Our decades-old efforts to eliminate illicit drug use have led drug dealers down the path of creating their own synthetic products that push the envelope of legality. These drugs are often packaged and marketed as plant food, but everyone knows what they are really for. Everything from synthetic marijuana to synthetic cannabinoids are now flooding the market, often with detrimental effects on users. Emergency room doctors see it every day.
No One Really Knows
To illustrate just how bad the synthetic drug problem is becoming, consider a two-year-study out of the University of Maryland Medical Center. With the help of the U.S. Office of National Drug Control Policy, scientists at the university’s Center for Substance Abuse Research began looking at reports of illicit drug use and how they relate to crime patterns.
That led to further research into how emergency rooms treat patients suspected of drug overdoses. What they found was shocking. Keep in mind that urine samples are one of the primary methods for figuring out what drugs a patient has overdosed on.
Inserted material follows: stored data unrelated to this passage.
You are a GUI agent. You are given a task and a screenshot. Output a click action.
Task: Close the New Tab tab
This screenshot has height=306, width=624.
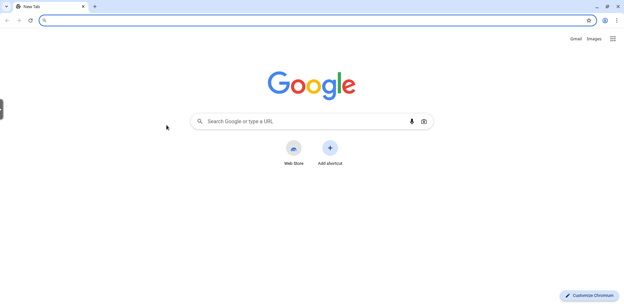click(x=83, y=7)
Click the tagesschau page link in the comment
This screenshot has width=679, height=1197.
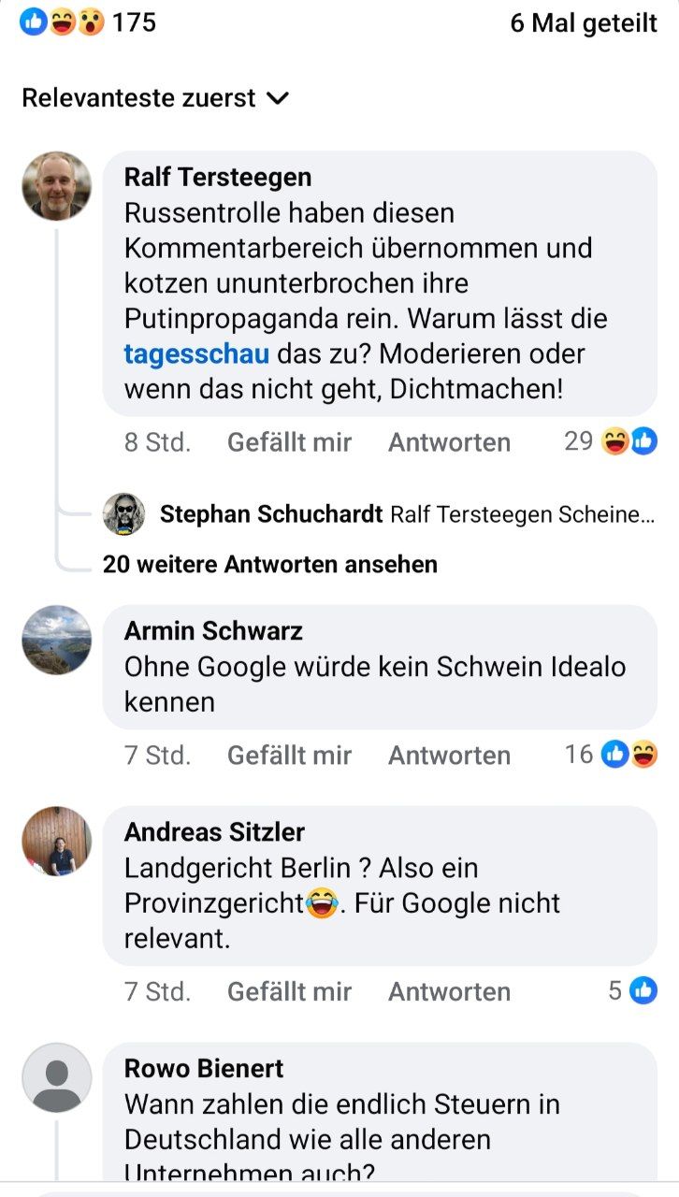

Looking at 175 urine samples from two facilities, researchers looked at test results for synthetic cannabinoids, other designer drugs, and illicit and prescription drugs. Their research uncovered the following:
- Just 25% of the samples tested positive for synthetic cannabinoids
- More than 20% of the samples tested positive for synthetic drugs other than cannabinoids
- More than 60% of the samples tested positive for as many as six substances.
The research also showed a disparity between what doctors perceived patients were overdosing on, what the patients themselves claimed to have taken, and what urinalysis actually showed in the patient’s system. In short, the biggest problem with today’s synthetic drugs is that no one really knows what’s in them. The patient can assume he or she is smoking synthetic marijuana when it is something entirely different.
Overdoses Becoming More Complicated
The overreaching concern here is how complicated overdose situations are becoming. ED physicians – residents, employed doctors, and locum tenens physicians alike – are trained to rely on certain symptoms and tests to determine what’s going on with an overdosing patient. Yet new psychoactive substances often go outside that training.
A doctor can find him/herself treating a patient with a drug like naloxone only to have to turn around and treat that same patient for symptoms common to opioid withdrawal. Another doctor can treat a patient for what he/she believes is a synthetic marijuana overdose when, in reality, the patient has taken something entirely different.
A Whole New World
The emergence of synthetic designer drugs has created a whole new world for emergency medicine. Now would be a great time to get into the field if you’re the kind of doctor that likes a challenge. There certainly is no shortage of open positions at emergency departments around the country.
Will modern medicine ever get a handle on synthetic drugs? Maybe, or maybe not. But for now, the main goal of ED doctors is to try to keep up as best they can with a constantly changing environment. Synthetic drugs are unlike anything else they have dealt with.